Five Years Later: How Battery Storage, Hydrogen, and DER Markets Have Transformed the Energy Landscape
by Bob Shively, Enerdynamics President and Lead Facilitator
In 2020, Enerdynamics explored three emerging trends poised to reshape the energy industry: the rise of battery storage, the global race for green hydrogen development, and FERC's groundbreaking Order 2222, opening wholesale markets to distributed energy resources. Five years later, let’s look at how these predictions have materialized and what they mean for energy professionals navigating today's rapidly evolving business.

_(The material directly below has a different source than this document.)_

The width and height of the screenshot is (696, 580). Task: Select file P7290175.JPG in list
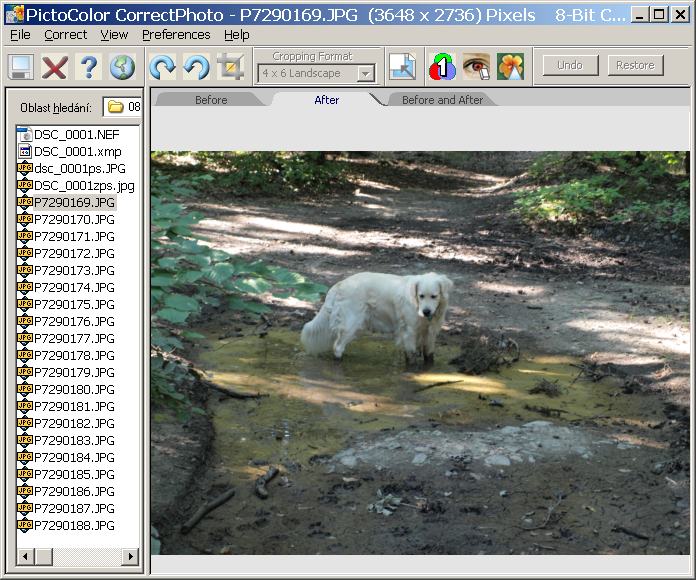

Battery storage: From promise to ubiquity
Five years ago, we predicted that grid battery storage would soon rival pumped hydroelectric storage capacity, with projections showing U.S. battery growth from 1,200 MW in 2020 to nearly 7,500 MW by 2025. That forecast proved conservative with over 37,000 MW as of late 2025. Growth has exceeded expectations as lithium-ion costs have plummeted and utility-scale deployments have accelerated across the country. What was once a novelty is now standard infrastructure planning. Some projections suggest battery capacity will triple over the next five years to more than 100,000 GW. 
Over recent years, battery storage has evolved from primarily serving peak shaving and time-shifting applications to becoming an essential grid reliability asset. The California ISO now routinely dispatches gigawatts of battery capacity during evening ramps when solar generation drops, preventing what were once precarious supply situations. Texas has similarly embraced batteries following the 2021 winter storm, recognizing their value for fast frequency response and emergency reserves. Texas has shown the ability to handle record electric demand without problems, largely due to the state’s access to battery storage. Customers are also investing in battery storage with an estimated 7 to 8 GW as of 2025.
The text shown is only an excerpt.